• [Exercise goal]: Whenever a line below includes the word "computer", copy that line.
[Opening Exercise inputs section]
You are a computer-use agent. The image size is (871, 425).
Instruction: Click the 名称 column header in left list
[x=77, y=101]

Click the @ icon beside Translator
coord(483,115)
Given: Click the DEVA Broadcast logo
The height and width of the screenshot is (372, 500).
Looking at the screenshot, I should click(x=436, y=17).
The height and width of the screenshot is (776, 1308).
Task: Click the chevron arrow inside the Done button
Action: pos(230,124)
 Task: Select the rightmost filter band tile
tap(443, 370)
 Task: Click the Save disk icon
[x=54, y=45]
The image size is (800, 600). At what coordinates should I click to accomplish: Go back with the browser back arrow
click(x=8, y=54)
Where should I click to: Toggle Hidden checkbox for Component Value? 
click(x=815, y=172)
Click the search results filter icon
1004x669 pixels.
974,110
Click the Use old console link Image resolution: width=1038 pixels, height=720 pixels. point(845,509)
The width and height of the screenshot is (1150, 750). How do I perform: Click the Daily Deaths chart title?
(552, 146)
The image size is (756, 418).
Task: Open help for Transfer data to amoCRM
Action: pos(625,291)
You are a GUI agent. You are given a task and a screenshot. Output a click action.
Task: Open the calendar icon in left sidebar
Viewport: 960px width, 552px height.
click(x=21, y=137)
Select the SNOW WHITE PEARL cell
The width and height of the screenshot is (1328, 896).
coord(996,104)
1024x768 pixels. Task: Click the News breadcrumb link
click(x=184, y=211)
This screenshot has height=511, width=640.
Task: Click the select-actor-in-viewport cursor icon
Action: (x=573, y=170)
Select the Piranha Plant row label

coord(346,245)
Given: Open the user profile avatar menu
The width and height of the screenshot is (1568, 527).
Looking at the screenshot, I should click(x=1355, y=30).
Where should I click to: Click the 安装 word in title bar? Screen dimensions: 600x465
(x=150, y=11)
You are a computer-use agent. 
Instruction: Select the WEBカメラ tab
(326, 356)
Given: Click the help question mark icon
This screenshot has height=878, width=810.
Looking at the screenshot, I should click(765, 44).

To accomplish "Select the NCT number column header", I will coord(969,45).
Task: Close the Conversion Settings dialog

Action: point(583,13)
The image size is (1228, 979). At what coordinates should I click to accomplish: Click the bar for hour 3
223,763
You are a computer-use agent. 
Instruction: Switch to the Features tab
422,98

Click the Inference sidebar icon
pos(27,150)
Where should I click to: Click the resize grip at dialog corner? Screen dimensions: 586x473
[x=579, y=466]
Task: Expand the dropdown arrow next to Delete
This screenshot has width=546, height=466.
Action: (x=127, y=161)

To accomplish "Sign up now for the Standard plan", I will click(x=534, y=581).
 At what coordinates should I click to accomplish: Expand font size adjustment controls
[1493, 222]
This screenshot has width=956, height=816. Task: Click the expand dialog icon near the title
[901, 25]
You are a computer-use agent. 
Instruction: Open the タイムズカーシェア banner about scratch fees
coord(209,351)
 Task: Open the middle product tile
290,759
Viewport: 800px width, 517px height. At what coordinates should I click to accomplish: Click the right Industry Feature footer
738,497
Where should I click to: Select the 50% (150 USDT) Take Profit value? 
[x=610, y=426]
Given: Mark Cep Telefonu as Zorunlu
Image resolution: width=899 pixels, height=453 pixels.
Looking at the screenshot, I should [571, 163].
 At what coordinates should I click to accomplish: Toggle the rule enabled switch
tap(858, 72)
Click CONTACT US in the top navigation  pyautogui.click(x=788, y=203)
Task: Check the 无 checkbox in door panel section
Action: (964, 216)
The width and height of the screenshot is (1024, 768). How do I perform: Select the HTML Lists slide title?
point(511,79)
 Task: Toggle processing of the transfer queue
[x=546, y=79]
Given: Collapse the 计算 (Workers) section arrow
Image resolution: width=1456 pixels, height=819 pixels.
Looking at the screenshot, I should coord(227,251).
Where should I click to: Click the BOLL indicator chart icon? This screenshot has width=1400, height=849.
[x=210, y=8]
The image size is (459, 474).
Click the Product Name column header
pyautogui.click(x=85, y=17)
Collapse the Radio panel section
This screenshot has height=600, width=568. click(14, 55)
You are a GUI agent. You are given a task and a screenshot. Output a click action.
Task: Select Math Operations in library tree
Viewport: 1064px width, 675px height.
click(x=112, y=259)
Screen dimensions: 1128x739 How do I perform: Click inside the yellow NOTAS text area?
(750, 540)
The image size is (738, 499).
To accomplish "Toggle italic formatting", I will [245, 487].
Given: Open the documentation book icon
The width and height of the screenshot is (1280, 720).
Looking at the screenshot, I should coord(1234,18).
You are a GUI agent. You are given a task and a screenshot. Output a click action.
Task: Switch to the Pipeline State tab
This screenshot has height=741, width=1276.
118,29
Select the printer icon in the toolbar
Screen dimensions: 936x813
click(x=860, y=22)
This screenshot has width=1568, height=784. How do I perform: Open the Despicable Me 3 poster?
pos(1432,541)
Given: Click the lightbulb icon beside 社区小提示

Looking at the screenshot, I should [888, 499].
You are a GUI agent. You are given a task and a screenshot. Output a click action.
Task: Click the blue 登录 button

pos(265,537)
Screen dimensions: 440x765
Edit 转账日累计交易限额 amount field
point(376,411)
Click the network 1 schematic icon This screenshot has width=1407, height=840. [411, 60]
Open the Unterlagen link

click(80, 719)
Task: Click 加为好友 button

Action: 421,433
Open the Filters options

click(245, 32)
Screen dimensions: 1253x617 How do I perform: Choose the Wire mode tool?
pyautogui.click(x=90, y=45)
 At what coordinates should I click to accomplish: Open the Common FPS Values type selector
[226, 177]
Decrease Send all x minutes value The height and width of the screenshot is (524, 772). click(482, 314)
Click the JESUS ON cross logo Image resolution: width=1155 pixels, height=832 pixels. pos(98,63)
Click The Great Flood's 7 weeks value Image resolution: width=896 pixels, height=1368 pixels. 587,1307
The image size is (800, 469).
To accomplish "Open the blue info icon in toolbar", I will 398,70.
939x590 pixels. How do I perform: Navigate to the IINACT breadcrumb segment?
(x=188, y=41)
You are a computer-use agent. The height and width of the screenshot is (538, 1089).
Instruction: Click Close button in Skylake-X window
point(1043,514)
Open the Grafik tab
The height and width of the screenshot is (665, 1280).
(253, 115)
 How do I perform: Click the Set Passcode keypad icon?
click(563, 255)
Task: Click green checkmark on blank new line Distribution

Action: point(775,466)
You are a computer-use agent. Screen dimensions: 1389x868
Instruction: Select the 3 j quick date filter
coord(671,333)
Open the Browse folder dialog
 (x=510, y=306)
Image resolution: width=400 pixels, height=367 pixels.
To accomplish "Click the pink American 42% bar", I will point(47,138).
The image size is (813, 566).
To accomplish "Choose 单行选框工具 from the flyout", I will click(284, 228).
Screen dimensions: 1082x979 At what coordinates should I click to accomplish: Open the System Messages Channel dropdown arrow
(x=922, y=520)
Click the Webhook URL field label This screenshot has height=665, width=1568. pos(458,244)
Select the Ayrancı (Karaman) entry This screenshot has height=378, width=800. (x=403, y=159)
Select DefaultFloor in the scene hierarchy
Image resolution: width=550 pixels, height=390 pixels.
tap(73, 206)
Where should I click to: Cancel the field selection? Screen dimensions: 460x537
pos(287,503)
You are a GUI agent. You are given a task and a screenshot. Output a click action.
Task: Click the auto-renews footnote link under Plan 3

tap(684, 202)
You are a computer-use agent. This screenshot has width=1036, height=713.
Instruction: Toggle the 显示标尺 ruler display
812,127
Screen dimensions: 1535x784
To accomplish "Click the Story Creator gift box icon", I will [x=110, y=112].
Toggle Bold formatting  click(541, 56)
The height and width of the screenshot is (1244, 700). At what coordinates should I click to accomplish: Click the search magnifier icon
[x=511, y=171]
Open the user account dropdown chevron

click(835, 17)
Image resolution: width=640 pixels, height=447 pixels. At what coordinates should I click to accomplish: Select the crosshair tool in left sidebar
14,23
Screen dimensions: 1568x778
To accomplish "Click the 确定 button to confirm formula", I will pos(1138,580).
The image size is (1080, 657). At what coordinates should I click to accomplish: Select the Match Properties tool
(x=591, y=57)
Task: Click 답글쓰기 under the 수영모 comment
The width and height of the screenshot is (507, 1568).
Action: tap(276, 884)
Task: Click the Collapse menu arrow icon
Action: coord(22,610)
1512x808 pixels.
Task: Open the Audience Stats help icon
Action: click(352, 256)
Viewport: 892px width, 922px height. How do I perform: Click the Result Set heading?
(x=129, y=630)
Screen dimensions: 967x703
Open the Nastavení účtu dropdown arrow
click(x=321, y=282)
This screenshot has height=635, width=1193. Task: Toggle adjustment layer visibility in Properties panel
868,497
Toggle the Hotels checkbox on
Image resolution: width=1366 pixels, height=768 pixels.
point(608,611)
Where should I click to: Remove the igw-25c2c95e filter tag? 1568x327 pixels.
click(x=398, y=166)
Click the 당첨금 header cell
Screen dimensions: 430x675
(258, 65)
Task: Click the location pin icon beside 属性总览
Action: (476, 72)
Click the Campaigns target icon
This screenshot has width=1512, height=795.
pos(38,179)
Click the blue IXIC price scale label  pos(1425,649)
[Closing Exercise inputs section]
• [Completed task]:
You are a computer-use agent. The image size is (871, 425).
You are a computer-use agent. 
You are a computer-use agent. 
You are a computer-use agent. 
You are a computer-use agent. The height and width of the screenshot is (538, 1089).
You are a computer-use agent. Screen dimensions: 1389x868
You are a computer-use agent. This screenshot has width=1036, height=713.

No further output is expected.